I just started teaching a semester long programming class. Since I’m new to it, I had an idea of how I would grade this, but I thought I’d see how students progressed for a week before I committed to anything specific. So, I didn’t mention grades. I established class routines, showed students how to interact with the self paced programming curriculum, and off they went. They work hard all period & I run around the room trying to support students when they didn’t understand something. They all worked. All class period. All week. I didn’t assign homework.
A few of the students came in and asked if they were “allowed” to continue working on programming from home, and they were excited when I told them that they could. I’ve never seen such motivation. I teach at an alternative school, where most students have gotten into trouble at their previous school, many have drug abuse history…they were excited to be allowed to work from home?!?
One of these students came into my room during lunch & I asked them how they would like their grade determined. We talked about setting individual goals, and creating a separate criteria for each student. Then he said this:
“If I had know that before, I wouldn’t have worked as hard.”
Then another student said the same thing in a different conversion.
Later, outside of class, I spoke to a quiet, thoughtful girl about grades. Here’s what she said:
“Grades just make me feel dumb.”
She explained that no matter what, when someone ranks her work she feels hurt that it didn’t get a better score. She is right. I feel that way too. When I get observed as a teacher and my administrator ranks a variety of things on a 1-5 scale, if i’m not a 5, I feel like a crappy teacher.

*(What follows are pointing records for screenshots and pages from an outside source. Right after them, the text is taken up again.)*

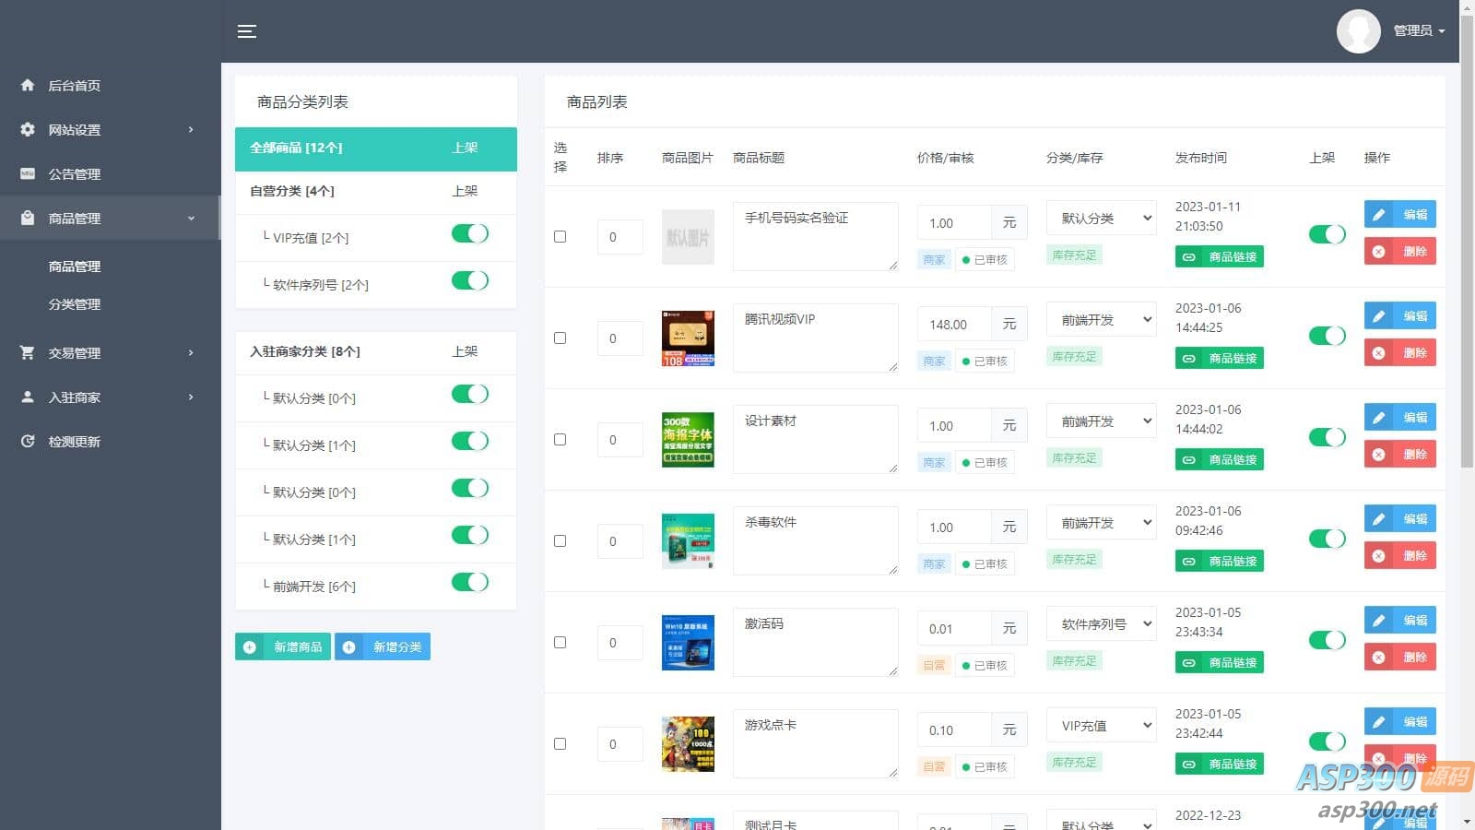
Task: Click the price field of 游戏点卡
Action: pyautogui.click(x=953, y=730)
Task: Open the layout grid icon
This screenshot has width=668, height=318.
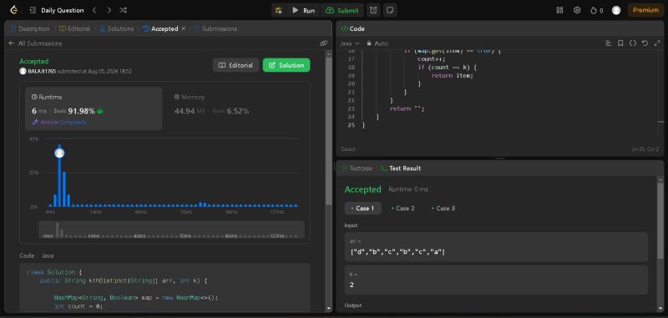Action: (x=559, y=10)
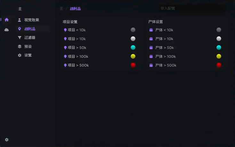This screenshot has height=147, width=235.
Task: Pick the gray color for 项目 < 10k
Action: pyautogui.click(x=133, y=30)
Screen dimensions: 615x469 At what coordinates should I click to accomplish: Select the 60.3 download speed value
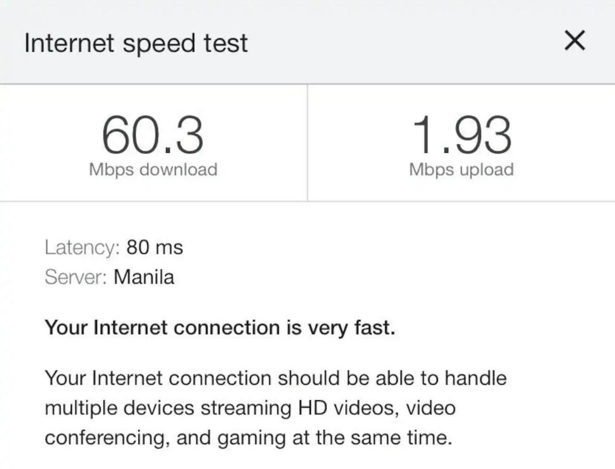tap(153, 135)
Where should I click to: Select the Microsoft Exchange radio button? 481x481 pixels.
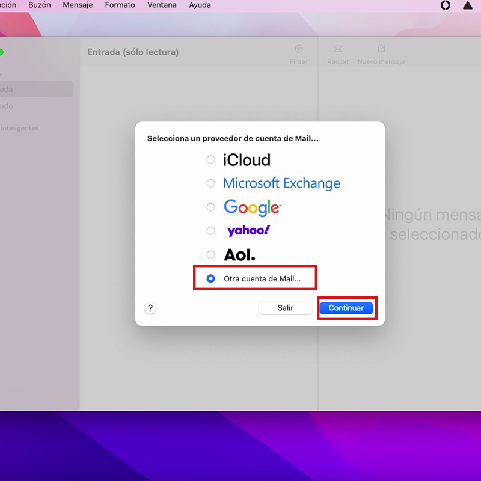210,183
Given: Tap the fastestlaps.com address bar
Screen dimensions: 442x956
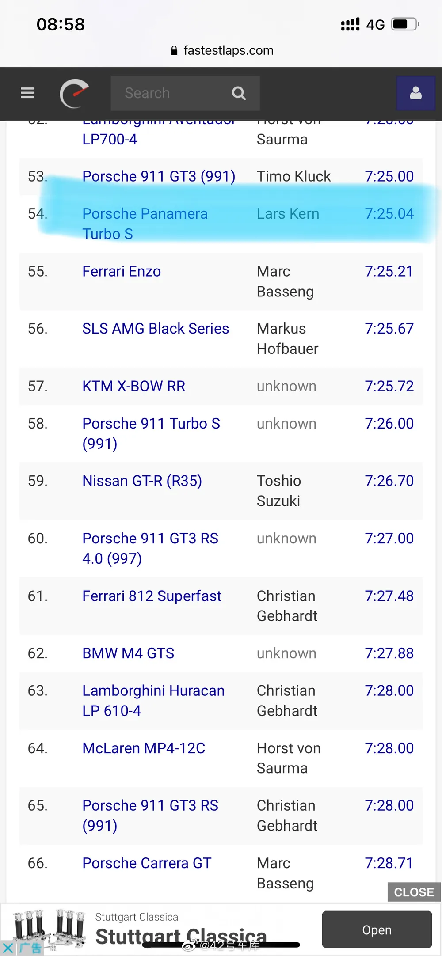Looking at the screenshot, I should (228, 51).
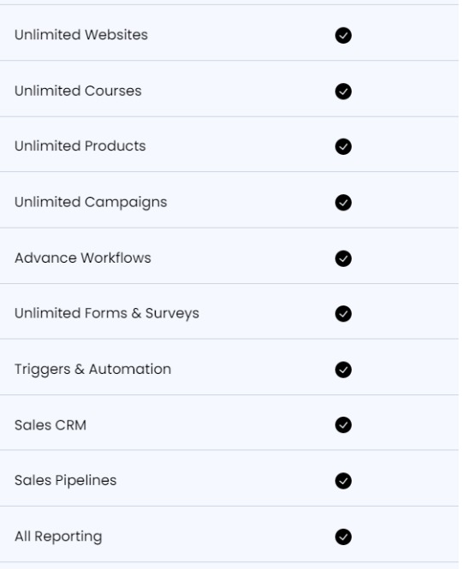Select the Unlimited Courses text
The width and height of the screenshot is (462, 569).
(x=78, y=91)

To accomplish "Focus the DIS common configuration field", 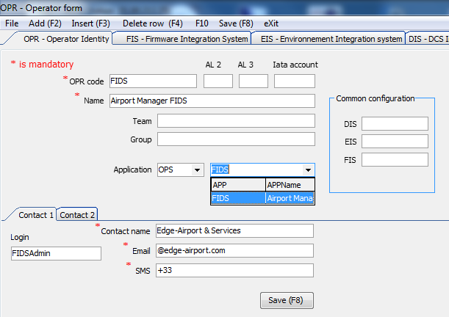I will (x=394, y=123).
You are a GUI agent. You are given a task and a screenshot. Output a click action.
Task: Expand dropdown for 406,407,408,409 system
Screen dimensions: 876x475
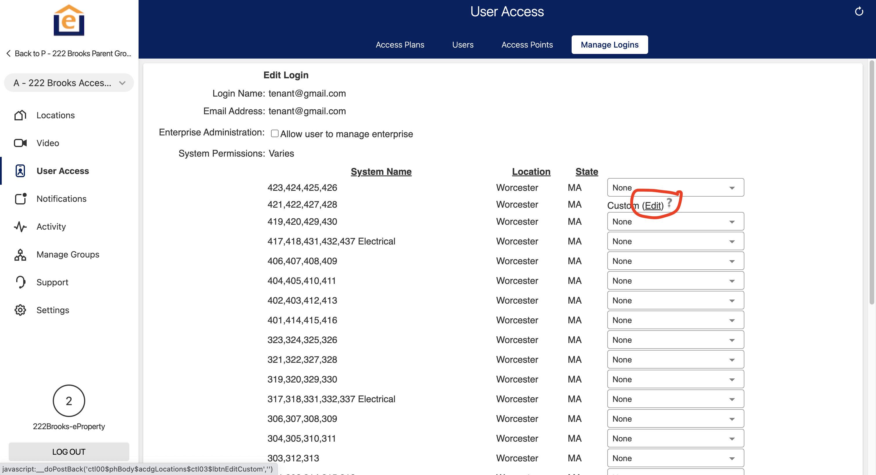675,261
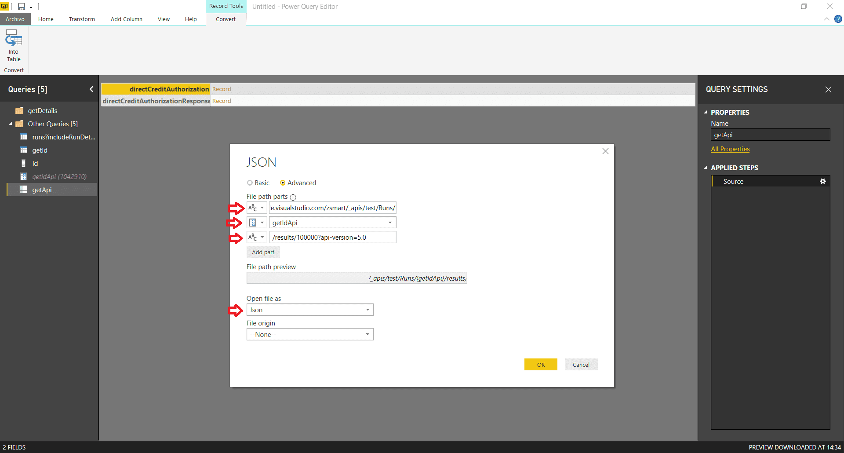Collapse the Other Queries folder

pos(11,124)
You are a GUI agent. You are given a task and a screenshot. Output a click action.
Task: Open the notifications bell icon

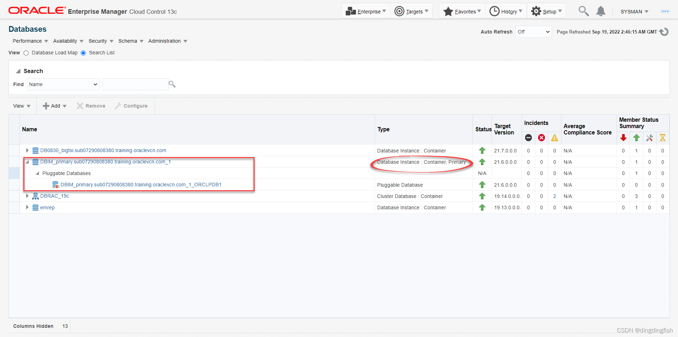(601, 11)
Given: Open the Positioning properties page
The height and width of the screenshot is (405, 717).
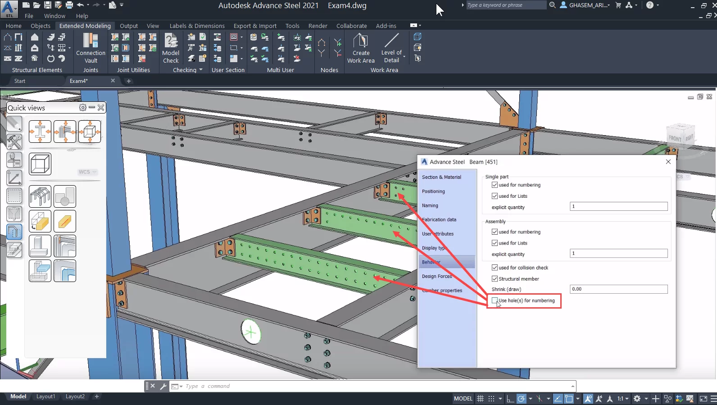Looking at the screenshot, I should pyautogui.click(x=433, y=191).
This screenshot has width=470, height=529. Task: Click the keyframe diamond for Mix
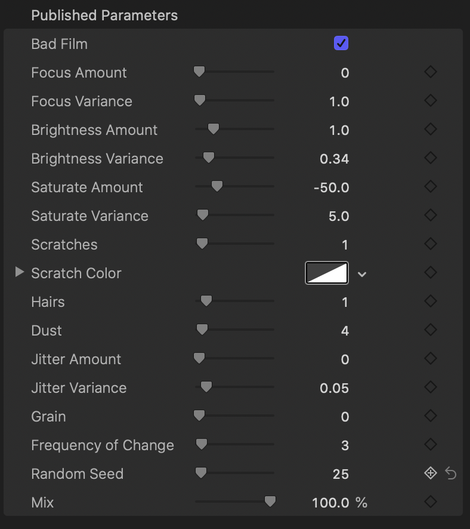430,502
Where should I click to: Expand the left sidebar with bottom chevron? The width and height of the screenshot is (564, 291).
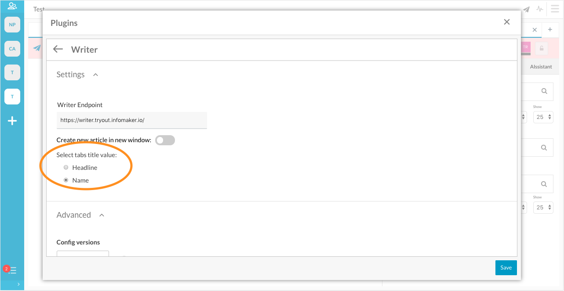click(19, 284)
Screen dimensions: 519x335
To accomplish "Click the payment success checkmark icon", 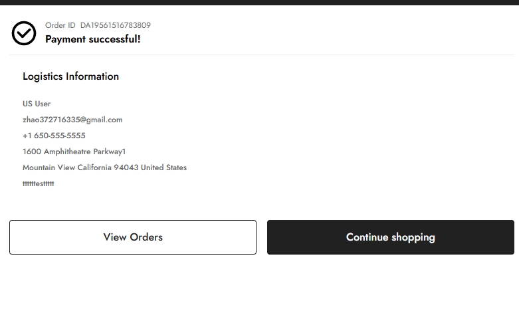I will 24,33.
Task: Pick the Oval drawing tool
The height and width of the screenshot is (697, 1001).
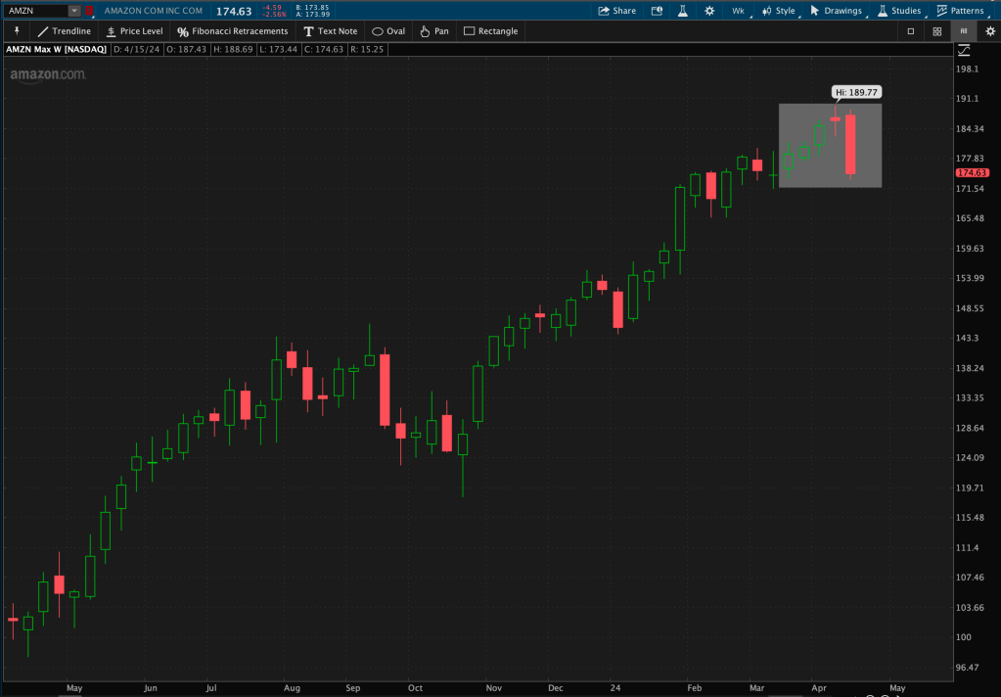Action: point(387,31)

I like standards based grading. Its an improvement over traditional grading, but it is still applying a number to student effort & creativity. It still creates a ranking. For students who have struggled with school, which is a far greater number then students who have been very successful, grades are a de-motivator. They jump in full force if they are perplexed & curious and just instinctively want to figure something out. When they know its for a grade they hesitate, they get nervous, they over think, panic, sit quietly & wait for someone else to do it.
So now what? I still teach in a traditional system where a specific traditional grade book is required for all teachers to document student progress. I spent years tweaking my standards based grading system to work within a traditional grade book. It is possible. So, my new challenge: how can I document student progress while supporting their creativity, eliminating the constant concern & focus on grades?